Neuroblastoma: clinical and biological approach to risk stratification and treatment

Abstract

Neuroblastoma is the most common extra-cranial solid tumor of childhood and the most common in the first year of life. It is a unique malignancy in that infants often present with either localized or metastatic disease that can spontaneously regress without intervention while older children can succumb to the disease after months to years of arduous therapy. Given this wide range of outcomes, the International Neuroblastoma Risk Group was created to stratify patients based on presenting characteristics and tumor biology in order to guide intensity of treatment strategies. The goal has been to decrease therapy for low-risk patients to avoid long-term complications while augmenting and targeting therapies for high-risk patients to improve overall survival. The international risk stratification depends on age, stage, histology, MYCN gene amplification status, tumor cell ploidy and segmental chromosomal abnormalities.
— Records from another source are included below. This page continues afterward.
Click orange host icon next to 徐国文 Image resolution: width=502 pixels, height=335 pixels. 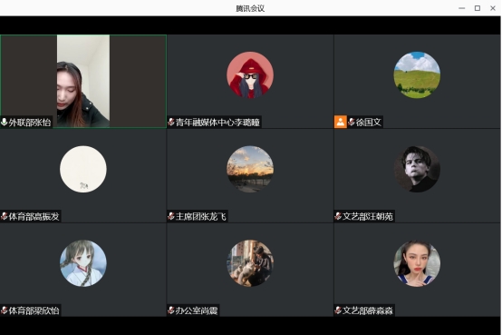click(341, 122)
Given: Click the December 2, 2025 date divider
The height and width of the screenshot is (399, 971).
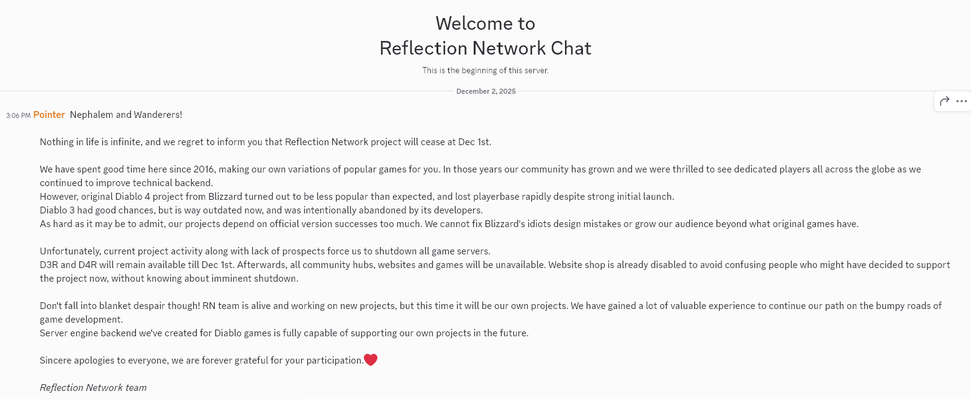Looking at the screenshot, I should coord(486,91).
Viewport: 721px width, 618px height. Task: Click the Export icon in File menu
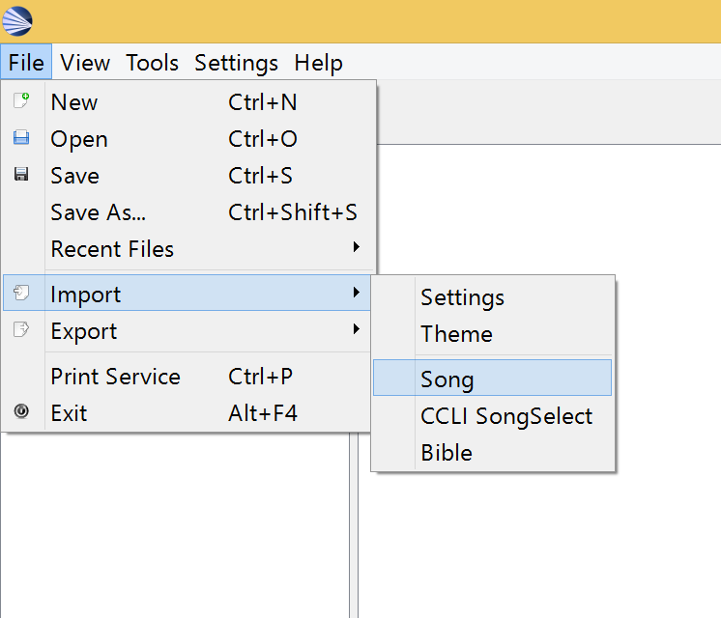tap(21, 329)
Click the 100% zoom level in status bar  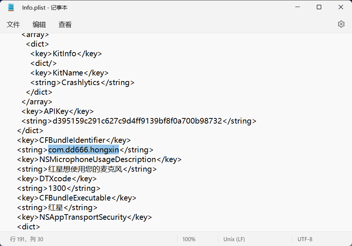click(189, 239)
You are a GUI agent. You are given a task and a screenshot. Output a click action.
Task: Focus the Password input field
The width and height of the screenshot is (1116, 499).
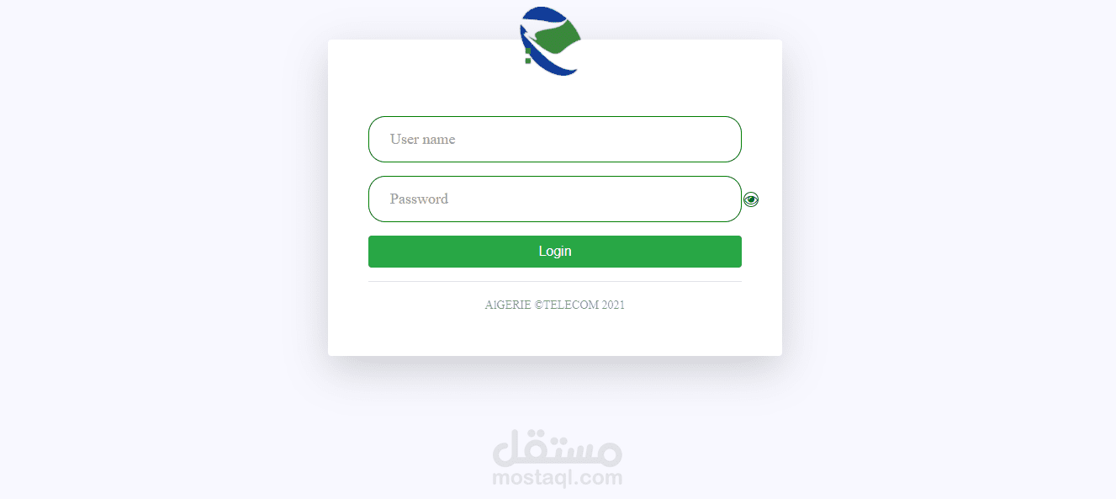coord(555,199)
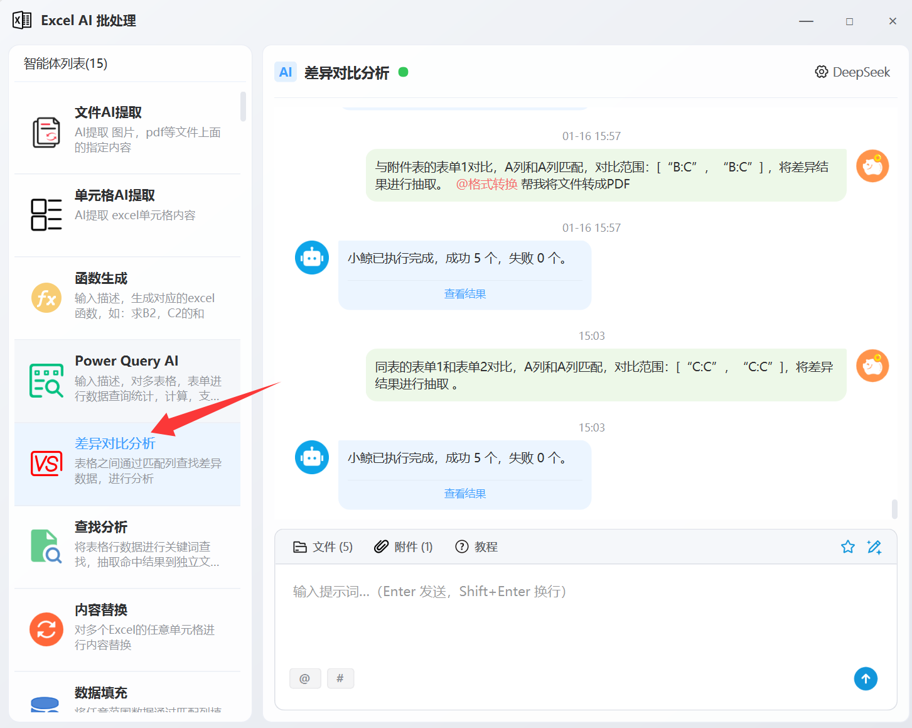
Task: Click the 查找分析 file search icon
Action: point(46,546)
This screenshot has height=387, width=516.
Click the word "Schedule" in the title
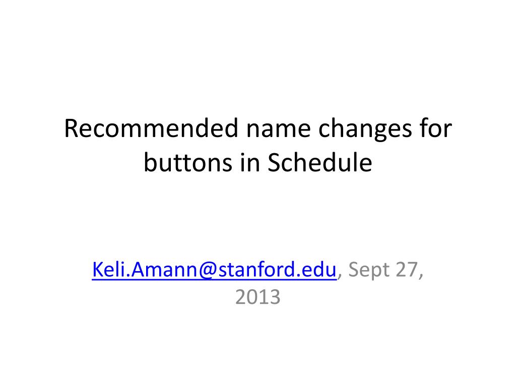pyautogui.click(x=320, y=162)
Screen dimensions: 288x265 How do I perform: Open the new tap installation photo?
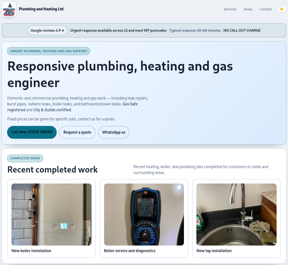click(x=236, y=214)
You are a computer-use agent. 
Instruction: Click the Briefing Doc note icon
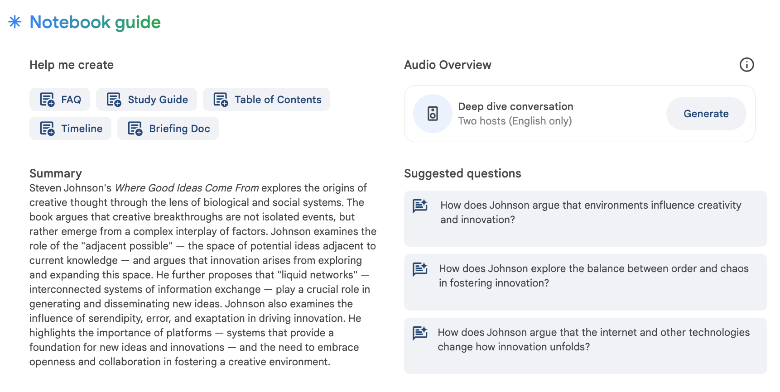coord(135,129)
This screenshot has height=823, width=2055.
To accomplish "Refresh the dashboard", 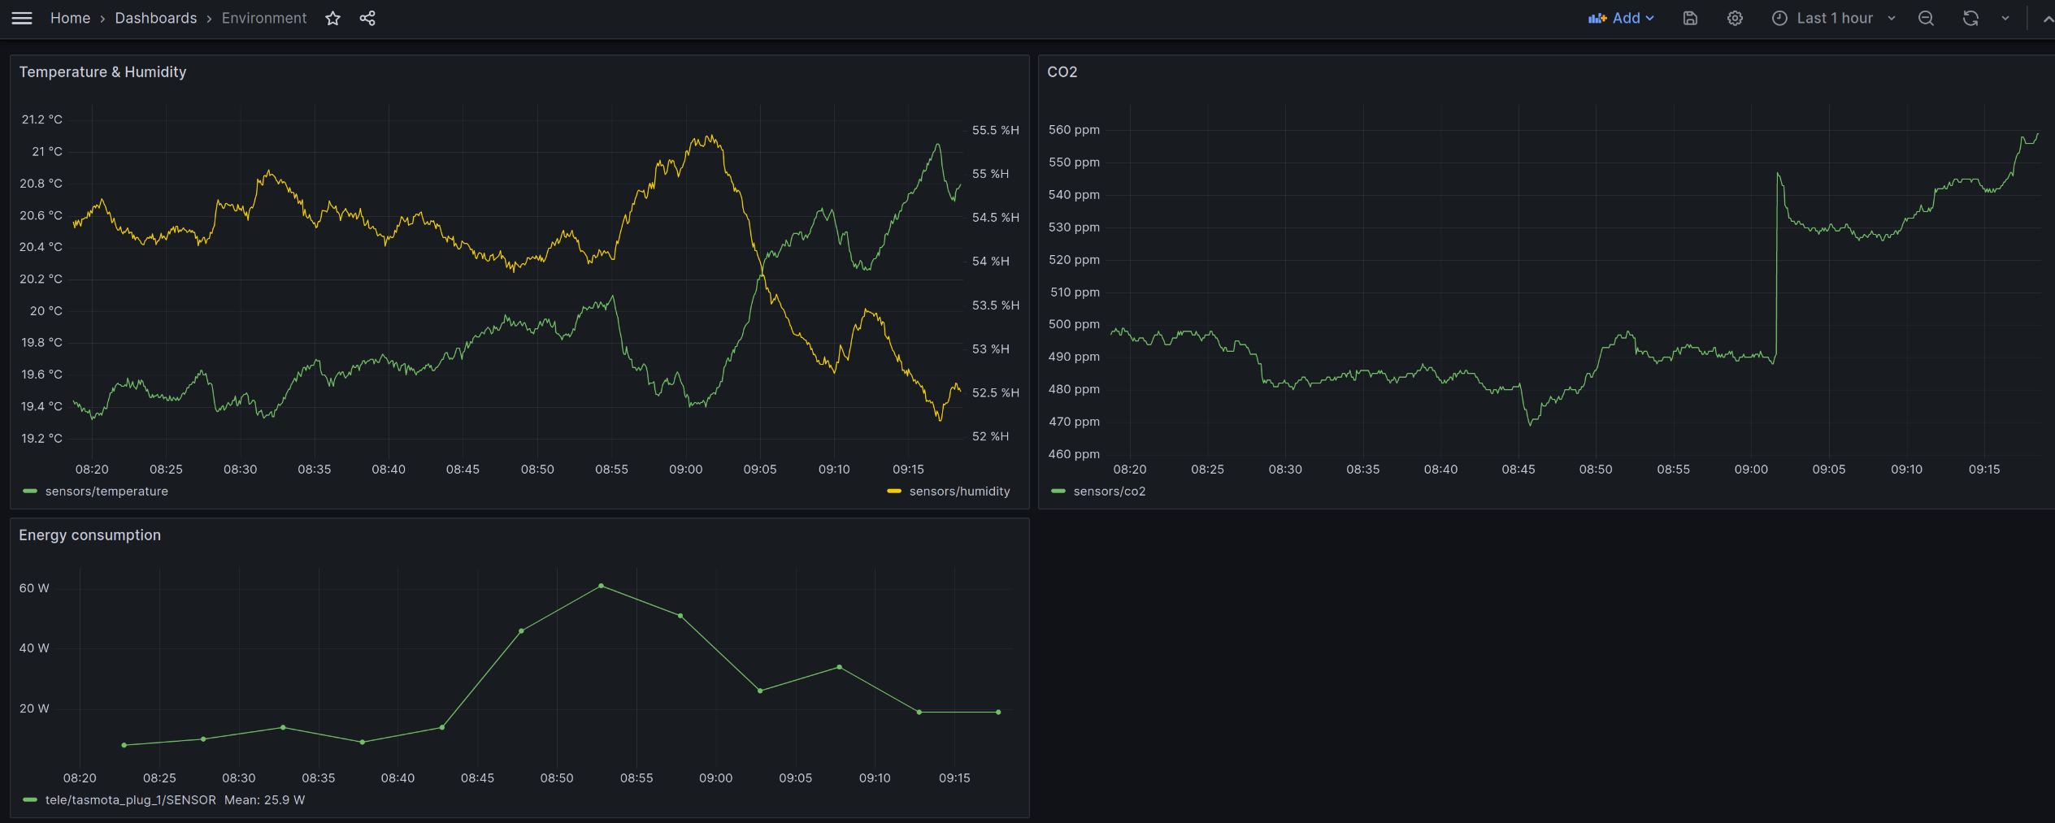I will (x=1970, y=18).
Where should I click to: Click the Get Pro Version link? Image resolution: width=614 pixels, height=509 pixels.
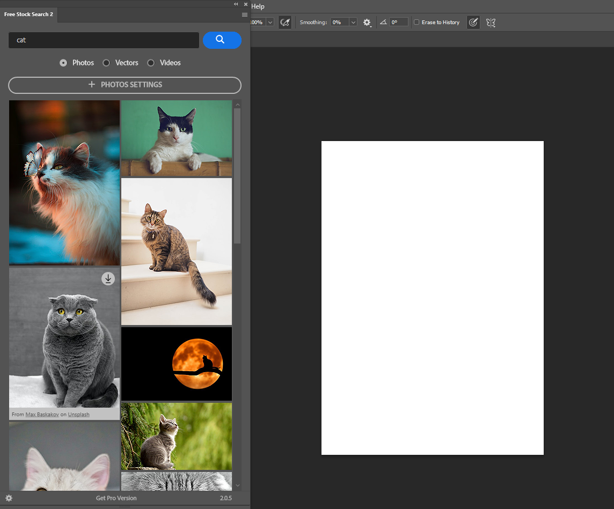(116, 498)
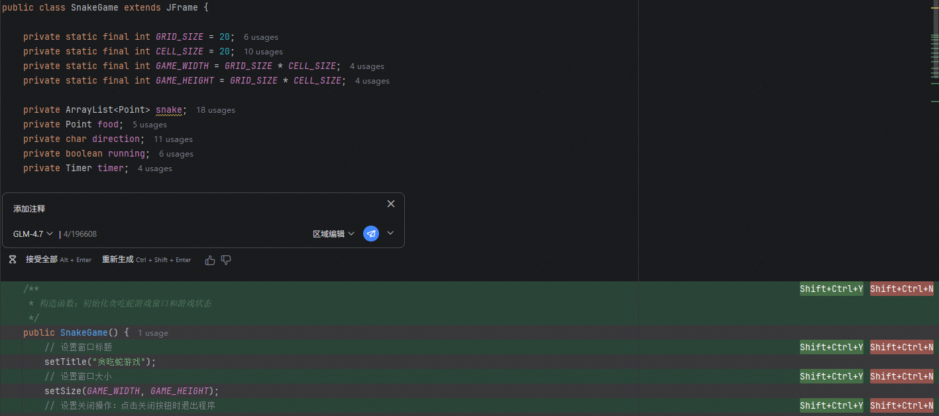The height and width of the screenshot is (416, 939).
Task: Reject the Javadoc comment block with Shift+Ctrl+N
Action: click(901, 289)
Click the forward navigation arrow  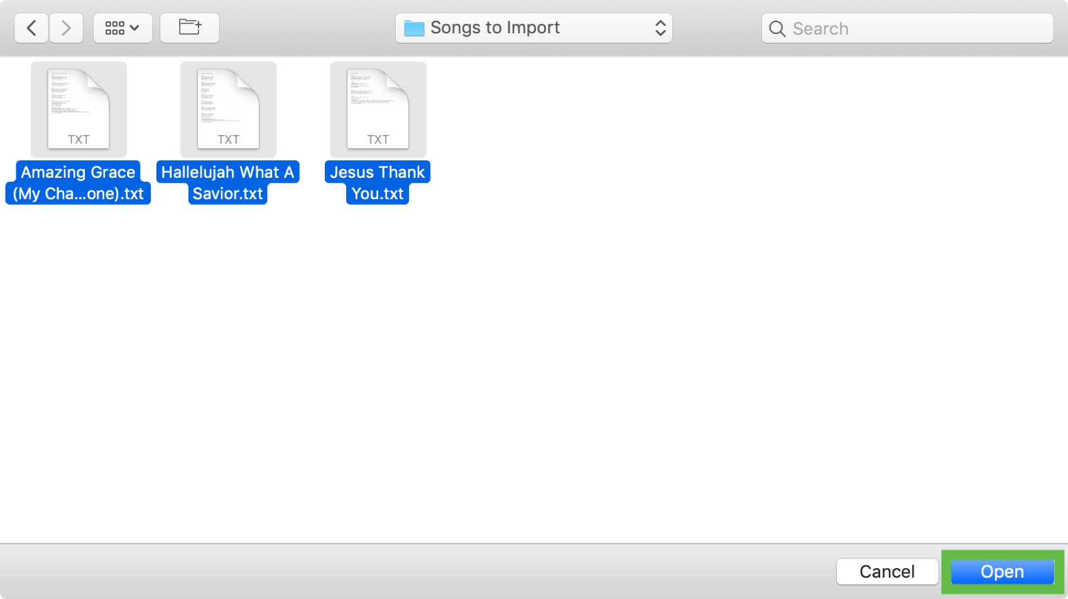coord(66,28)
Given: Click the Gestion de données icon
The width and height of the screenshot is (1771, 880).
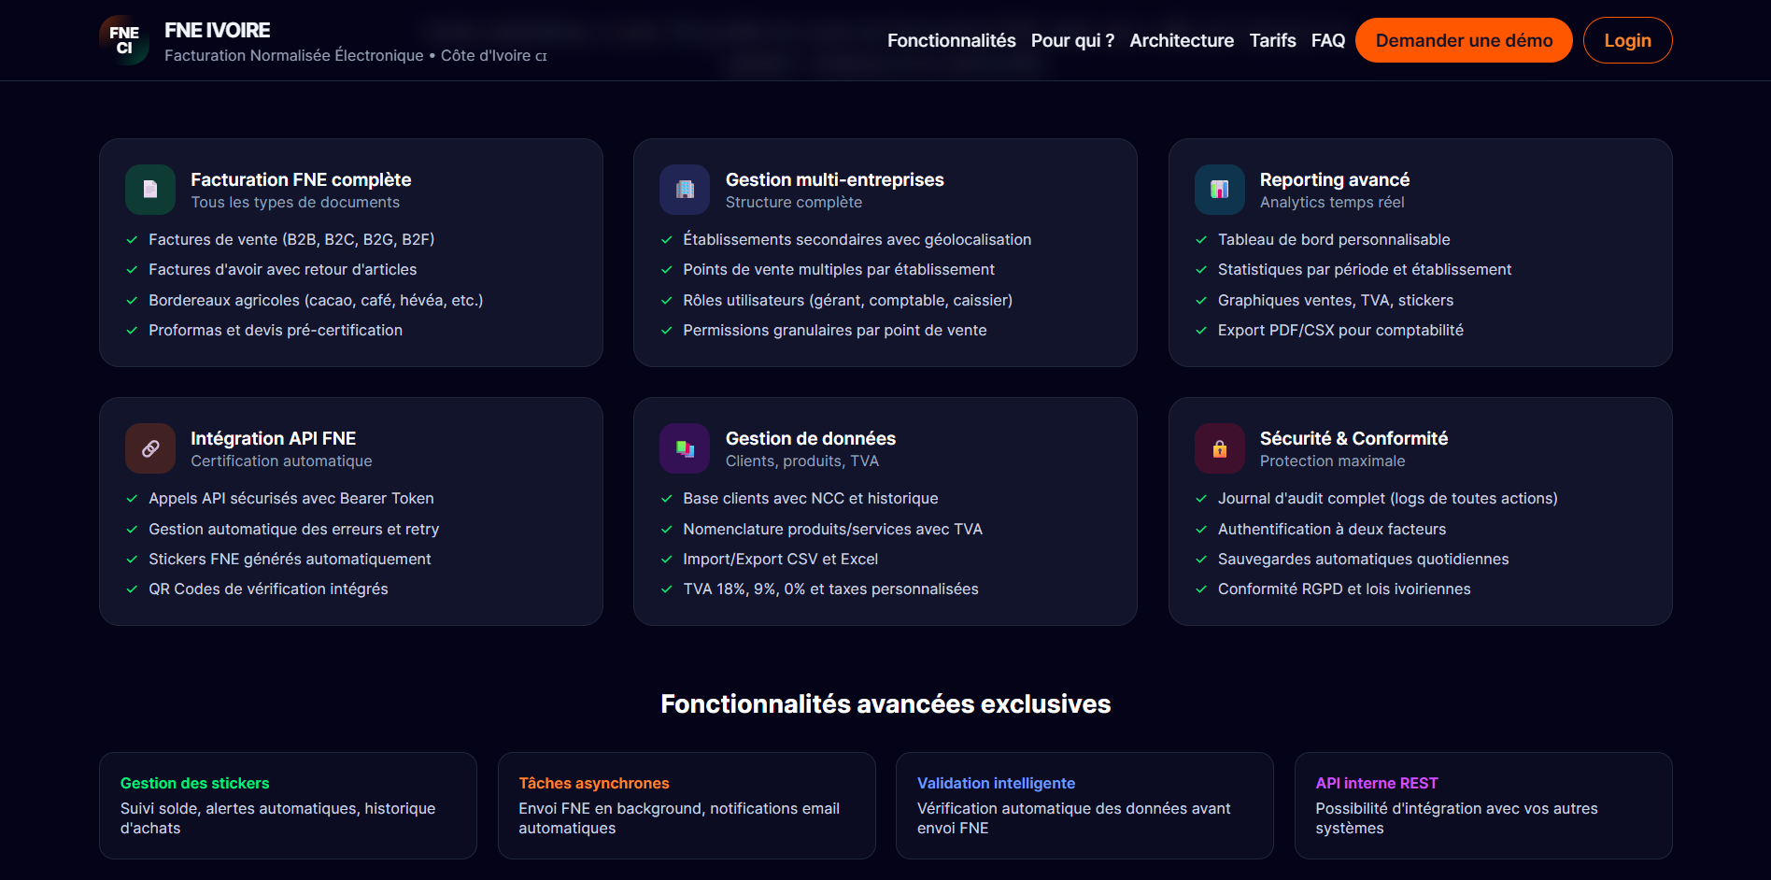Looking at the screenshot, I should tap(685, 448).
Treatment for asymptomatic low-risk patients with an estimated survival of > 98% is often observation or surgical resection alone, whereas intermediate-risk patients with an estimated survival of > 90% require moderate doses of response-adjusted chemotherapy along with resection. High-risk patients undergo multiple cycles of combination chemotherapy before surgery, followed by consolidation with myeloablative autologous hematopoietic stem cell transplantation and local radiation and finally immunotherapy with differentiation therapy as maintenance phase. With this approach, outcome for patients with neuroblastoma has improved, as the field continues to expand efforts in more targeted therapies for high-risk patients.